Délit d'opinion pour les uns, lutte contre le terrorisme pour les autres. Les protestations se multiplient après la publication discrète de trois décrets au Journal Officiel permettant d’élargir le champs des informations contenues dans trois fichiers de police et de gendarmerie sur les personnes soupçonnées "d'atteinte à la sûreté de l'Etat". Outre leurs activités, leurs opinions politiques, philosophiques, religieuses ou encore leur appartenance syndicale pourraient désormais y figurer.

Auparavant, seul le fait de militer pour une cause pouvait être inscrit sur une fiche de police, alors qu’il suffit aujourd’hui d’en être sympathisant. Autre nouveauté : ces fichiers ne concernent plus seulement les personnes ciblées, mais aussi leurs amis, famille et leurs enfants. On y trouvera par ailleurs des photos et même des commentaires laissées sur n'importe quel réseau social.

"Ce qui importe c'est ce que les gens font"

Des décrets disproportionnés, s'inquiète Nils Monsarrat, secrétaire national au syndicat de la magistrature. "Peu importe ce que les gens pensent, ce qui importe c’est ce qu’ils font. Cela accrédite l’idée qu’il faut prévenir toujours plus. Et au nom de la prévention généralisée, on arrive à avaliser des choses qui ne sont pas acceptables dans un état de droit et dans une démocratie."

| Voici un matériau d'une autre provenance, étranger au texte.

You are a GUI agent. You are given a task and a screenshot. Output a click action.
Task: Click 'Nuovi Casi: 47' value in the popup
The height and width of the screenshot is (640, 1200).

Du côté du ministère de l’Intérieur, on assure que ces décrets répondent à un besoin opérationnel dans la lutte contre le terrorisme. Pas question de surveillance de masse, soutient Gérald Darmanin. Mais ces arguments ne convainquent pas syndicats et associations qui craignent la création d'un délit d'opinion et envisagent pour certains de saisir le Conseil d’Etat.

La CNIL s’alarme aussi. Le gendarme de la protection de la vie privée, dont l'avis n'est que consultatif, a précisé qu'elle n'avait pas pu se prononcer sur l'élargissement des fichiers aux opinions car cela ne figurait pas dans le projet qui lui a été soumis par le gouvernement.